Should I not go to the gym if I have sore muscles from the previous days workout? Can it cause injury? It's group fitness so I can't choose what I do to avoid the pain.
If you have severe muscle pain or delayed onset muscle soreness in a major muscle group, it mean that you have put stimulus/progressiveoverload into the muscle from hevey resistance training. You should allow your muscles atleast 72 to 96 hours of rest before working them again in my option to allow them to make a full recovery, if of course you are looking for optimal muscle growth. Remember muscle are building through recovery, so if they are extremely sore you should allow them to rest and make a full recovery. This is why I recommend upper, lower spilt or push, pull and legs spilt, this allow you to rotate each muscle group. So while your chest is resting, you are hitting legs for example. It tough in a fitness class, because you are doing circuit exercises, you will have to make your own mind up in that situation, if you feel like you need another day of rest from being exstemly sore you should skip it imo, if you feel like it's only a little sore then maybe you should be fine. It's all come down to your own perspective and how you feel that day.
I took preworkouts 3-4 times a week (out of my 6 gym days) at half scoops. I felt un-motivated and actually sad when I didn't take it. Can it cause addiction? I've since weaned right off it. I drink coffee instead.
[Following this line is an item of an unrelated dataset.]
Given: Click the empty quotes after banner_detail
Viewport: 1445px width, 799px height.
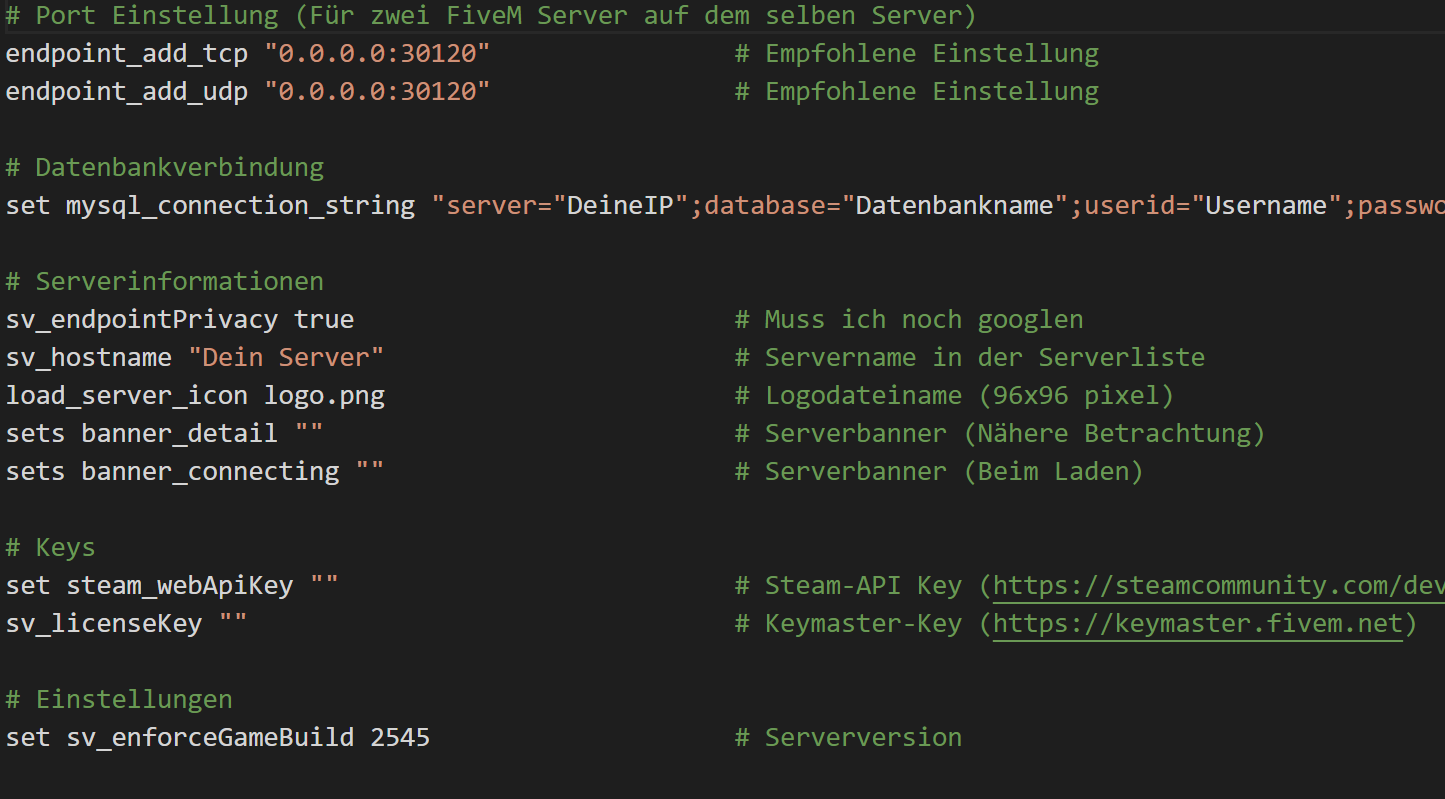Looking at the screenshot, I should 309,434.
I personally find you can get addicted to pre workout, then you start to rely on it every time your train, best thing to do in my opinion, when it come to pre workout, I have it on my very hard hevey day (hevey compounds), maybe 3 to 4 times per week. As if you have it each day, you can build a tolerance/rely and start using more each time to get the same effect. If you like pre workout, shop around for some mild caffeine ones/no stimulus, if your feel like it's overpowering you.